(Task prompt): From the entries below, gather each line containing the word "options".

### Material shown ###

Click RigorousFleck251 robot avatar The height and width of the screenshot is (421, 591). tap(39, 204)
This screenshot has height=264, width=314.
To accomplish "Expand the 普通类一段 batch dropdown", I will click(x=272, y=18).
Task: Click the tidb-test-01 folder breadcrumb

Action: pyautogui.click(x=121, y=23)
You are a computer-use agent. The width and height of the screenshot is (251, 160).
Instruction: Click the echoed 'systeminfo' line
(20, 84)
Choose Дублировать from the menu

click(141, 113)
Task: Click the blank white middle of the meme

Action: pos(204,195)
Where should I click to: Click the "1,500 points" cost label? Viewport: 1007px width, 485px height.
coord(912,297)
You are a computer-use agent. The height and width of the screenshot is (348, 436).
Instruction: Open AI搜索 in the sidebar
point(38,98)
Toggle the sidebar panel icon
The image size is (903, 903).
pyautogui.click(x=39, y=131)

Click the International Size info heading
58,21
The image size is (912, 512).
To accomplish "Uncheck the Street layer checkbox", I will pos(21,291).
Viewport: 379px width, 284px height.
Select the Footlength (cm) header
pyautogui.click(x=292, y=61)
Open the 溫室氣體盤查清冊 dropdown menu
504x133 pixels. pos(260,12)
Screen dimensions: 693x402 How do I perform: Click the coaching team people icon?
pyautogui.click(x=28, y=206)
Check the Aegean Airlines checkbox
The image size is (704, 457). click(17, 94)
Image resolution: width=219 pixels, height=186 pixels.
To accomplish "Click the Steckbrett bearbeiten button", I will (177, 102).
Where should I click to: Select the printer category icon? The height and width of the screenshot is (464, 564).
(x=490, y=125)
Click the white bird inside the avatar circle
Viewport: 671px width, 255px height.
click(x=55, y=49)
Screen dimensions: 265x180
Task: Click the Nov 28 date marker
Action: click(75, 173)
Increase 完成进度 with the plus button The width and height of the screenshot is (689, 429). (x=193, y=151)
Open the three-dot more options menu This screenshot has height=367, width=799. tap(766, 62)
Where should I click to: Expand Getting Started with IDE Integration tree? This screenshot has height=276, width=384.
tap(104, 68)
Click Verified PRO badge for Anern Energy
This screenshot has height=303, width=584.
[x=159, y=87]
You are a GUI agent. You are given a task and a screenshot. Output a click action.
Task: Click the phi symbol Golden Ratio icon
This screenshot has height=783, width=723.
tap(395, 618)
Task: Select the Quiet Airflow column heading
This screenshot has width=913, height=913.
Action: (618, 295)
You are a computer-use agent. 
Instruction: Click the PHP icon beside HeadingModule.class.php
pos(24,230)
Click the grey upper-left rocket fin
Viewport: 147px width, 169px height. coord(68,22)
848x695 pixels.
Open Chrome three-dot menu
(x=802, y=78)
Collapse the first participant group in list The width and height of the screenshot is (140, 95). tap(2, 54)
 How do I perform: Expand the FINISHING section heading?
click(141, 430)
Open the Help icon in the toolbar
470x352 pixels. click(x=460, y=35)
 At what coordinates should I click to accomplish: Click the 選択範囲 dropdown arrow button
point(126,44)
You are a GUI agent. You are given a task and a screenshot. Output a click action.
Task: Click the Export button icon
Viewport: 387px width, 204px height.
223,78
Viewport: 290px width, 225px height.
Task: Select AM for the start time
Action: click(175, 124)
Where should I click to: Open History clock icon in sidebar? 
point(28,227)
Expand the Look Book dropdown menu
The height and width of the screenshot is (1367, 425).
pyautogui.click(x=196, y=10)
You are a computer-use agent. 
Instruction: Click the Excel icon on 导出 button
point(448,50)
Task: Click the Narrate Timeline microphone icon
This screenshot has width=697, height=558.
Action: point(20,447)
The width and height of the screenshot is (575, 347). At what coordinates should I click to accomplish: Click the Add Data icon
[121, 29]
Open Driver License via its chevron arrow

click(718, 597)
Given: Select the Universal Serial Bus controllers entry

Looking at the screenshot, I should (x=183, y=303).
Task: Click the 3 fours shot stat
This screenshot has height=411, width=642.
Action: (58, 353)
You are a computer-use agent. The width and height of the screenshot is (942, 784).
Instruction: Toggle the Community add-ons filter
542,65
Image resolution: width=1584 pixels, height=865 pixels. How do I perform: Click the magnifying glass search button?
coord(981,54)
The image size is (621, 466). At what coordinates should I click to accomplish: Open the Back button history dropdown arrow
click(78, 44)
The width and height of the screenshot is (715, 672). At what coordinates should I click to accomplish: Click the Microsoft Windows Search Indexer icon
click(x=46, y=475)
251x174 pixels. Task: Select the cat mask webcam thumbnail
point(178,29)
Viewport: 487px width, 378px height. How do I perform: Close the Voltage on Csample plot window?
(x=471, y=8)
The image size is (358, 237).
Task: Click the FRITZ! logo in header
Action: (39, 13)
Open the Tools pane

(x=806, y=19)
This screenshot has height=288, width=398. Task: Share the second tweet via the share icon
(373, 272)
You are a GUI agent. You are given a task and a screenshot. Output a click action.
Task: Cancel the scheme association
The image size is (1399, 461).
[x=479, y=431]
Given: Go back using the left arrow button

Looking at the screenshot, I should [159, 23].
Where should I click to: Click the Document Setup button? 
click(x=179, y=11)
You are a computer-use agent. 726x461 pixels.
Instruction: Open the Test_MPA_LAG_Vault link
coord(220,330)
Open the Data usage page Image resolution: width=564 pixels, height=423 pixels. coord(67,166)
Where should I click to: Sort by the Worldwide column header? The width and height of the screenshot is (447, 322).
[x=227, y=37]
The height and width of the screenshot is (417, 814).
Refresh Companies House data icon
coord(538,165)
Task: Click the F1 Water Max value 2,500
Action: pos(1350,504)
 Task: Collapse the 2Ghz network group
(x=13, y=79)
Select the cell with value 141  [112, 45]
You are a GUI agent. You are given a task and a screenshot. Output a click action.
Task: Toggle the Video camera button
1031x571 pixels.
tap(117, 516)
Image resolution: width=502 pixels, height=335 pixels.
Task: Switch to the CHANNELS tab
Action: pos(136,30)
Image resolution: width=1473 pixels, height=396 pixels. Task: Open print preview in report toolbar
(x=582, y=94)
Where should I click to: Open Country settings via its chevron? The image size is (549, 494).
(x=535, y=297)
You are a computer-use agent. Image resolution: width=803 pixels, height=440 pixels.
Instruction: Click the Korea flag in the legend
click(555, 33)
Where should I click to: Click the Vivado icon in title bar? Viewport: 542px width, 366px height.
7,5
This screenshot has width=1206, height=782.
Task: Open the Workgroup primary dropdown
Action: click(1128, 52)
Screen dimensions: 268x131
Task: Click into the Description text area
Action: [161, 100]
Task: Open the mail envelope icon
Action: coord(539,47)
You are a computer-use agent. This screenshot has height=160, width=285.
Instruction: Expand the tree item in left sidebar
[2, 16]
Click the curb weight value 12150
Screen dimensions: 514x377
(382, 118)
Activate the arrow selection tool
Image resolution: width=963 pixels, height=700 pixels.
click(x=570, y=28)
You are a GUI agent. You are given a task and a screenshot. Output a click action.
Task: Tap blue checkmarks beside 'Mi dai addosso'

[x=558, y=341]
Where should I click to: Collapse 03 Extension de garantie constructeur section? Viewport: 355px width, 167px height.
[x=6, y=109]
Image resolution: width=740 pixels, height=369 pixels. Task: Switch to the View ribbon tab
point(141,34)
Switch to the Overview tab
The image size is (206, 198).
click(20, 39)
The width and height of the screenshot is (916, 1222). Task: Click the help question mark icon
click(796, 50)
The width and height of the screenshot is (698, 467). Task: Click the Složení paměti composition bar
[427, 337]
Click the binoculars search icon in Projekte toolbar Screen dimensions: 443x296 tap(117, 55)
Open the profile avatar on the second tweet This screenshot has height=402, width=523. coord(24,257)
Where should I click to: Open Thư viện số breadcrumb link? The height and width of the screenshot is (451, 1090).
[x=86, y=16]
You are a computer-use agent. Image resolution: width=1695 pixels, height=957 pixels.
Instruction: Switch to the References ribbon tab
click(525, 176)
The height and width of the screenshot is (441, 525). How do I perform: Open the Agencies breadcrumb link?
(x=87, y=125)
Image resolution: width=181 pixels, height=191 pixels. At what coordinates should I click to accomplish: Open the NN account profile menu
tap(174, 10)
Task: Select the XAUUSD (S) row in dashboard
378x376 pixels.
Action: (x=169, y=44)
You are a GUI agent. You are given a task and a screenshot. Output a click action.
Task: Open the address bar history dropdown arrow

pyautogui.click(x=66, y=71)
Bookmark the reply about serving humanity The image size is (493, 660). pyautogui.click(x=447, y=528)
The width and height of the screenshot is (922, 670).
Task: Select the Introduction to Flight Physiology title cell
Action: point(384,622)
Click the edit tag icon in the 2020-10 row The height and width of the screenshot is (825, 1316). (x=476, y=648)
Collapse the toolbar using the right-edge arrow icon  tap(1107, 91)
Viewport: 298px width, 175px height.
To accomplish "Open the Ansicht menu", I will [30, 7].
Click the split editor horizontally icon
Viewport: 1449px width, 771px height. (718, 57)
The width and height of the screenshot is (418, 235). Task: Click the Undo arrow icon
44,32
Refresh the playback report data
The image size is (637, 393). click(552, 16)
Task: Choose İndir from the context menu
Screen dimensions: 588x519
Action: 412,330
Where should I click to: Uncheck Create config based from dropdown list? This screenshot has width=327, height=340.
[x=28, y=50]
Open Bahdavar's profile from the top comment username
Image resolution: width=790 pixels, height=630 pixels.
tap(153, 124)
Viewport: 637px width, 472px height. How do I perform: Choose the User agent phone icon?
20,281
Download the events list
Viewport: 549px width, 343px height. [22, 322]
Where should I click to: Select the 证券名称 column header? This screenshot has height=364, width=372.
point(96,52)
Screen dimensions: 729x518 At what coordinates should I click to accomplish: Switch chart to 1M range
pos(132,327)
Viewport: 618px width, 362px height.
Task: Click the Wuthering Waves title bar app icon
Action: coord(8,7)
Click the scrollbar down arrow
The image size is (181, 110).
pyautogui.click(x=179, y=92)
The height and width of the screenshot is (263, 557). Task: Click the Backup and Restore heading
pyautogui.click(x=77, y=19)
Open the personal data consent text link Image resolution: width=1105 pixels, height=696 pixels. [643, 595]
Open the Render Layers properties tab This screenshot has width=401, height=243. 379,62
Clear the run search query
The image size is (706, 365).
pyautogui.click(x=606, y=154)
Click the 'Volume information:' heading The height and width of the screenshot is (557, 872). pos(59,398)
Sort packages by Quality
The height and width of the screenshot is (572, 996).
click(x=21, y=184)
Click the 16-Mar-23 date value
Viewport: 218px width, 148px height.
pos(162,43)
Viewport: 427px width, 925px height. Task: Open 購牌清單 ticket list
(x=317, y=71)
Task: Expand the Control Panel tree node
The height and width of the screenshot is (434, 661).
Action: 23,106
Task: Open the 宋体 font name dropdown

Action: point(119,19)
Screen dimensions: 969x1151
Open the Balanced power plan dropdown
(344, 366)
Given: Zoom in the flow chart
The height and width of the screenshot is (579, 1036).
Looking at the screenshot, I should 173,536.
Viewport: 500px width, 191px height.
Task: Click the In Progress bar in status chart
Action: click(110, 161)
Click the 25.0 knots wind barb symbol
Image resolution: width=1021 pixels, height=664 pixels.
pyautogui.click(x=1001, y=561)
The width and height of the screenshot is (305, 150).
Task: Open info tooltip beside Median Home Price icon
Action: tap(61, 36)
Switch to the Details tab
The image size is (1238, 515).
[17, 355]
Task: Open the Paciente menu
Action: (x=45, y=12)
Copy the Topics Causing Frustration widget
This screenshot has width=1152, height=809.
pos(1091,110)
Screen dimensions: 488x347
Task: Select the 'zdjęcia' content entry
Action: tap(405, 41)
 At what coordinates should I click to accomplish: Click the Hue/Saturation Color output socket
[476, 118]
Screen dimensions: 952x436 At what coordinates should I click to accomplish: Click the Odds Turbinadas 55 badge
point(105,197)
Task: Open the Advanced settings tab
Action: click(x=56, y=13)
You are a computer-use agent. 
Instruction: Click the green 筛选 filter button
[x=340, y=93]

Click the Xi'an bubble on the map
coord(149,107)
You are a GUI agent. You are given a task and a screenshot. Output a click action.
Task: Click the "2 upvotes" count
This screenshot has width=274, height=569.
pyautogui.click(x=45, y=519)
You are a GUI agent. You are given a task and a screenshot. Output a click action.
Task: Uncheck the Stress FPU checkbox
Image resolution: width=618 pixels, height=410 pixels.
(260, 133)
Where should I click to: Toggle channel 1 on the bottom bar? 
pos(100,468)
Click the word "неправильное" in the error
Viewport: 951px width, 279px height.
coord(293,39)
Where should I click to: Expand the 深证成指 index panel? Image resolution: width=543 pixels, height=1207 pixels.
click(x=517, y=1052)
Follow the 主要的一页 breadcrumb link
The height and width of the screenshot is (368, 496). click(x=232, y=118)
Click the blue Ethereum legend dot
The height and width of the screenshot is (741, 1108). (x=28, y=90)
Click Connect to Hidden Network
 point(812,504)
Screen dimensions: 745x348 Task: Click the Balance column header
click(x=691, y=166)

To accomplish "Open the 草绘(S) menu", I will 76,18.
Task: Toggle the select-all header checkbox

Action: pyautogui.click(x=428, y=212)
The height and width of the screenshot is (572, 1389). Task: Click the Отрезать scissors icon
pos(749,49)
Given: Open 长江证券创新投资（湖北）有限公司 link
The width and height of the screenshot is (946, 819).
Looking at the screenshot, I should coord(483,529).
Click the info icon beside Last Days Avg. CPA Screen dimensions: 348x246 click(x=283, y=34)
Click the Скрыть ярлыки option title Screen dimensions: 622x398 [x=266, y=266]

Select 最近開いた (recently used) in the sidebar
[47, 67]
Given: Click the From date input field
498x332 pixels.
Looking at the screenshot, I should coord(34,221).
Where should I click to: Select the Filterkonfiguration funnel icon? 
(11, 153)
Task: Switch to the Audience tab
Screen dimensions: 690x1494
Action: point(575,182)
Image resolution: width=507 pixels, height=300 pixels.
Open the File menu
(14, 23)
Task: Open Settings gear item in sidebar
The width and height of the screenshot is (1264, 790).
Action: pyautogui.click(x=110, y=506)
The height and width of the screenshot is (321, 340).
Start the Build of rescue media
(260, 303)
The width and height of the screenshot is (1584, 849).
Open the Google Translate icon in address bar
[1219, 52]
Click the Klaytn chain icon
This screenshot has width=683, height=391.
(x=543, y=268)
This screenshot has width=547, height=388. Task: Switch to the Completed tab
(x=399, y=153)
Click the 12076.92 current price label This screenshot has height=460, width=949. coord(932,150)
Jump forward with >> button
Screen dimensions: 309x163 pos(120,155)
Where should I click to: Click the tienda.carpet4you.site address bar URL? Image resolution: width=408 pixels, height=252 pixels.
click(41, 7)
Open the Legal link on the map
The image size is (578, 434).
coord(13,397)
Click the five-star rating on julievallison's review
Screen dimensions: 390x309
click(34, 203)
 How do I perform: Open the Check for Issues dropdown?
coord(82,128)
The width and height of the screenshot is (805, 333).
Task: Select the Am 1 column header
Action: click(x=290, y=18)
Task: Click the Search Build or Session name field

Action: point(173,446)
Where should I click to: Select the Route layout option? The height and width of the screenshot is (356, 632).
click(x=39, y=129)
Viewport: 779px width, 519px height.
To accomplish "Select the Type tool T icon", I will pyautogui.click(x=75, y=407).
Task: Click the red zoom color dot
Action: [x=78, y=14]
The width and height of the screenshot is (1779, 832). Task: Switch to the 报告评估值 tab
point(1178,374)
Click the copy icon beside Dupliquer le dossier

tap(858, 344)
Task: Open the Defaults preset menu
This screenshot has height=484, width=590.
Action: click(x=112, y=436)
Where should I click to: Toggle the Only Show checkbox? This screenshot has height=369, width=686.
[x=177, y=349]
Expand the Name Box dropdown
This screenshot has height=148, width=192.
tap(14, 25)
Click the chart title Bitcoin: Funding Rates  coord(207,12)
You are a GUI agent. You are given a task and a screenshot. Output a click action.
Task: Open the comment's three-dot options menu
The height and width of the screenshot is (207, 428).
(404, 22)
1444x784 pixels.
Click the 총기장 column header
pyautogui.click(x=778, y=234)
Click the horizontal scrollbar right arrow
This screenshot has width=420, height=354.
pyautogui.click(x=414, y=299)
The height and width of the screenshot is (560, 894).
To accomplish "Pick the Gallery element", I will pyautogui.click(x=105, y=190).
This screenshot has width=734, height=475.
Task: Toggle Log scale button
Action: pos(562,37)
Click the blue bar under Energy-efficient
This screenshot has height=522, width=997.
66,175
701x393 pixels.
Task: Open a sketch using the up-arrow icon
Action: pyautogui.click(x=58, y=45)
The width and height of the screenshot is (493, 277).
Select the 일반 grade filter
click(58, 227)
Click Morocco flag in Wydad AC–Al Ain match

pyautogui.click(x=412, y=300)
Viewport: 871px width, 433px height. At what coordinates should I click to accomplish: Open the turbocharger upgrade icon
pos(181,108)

###

(Reply to the exercise):
Open the three-dot more options menu This screenshot has height=367, width=799. tap(766, 62)
Task: Open the comment's three-dot options menu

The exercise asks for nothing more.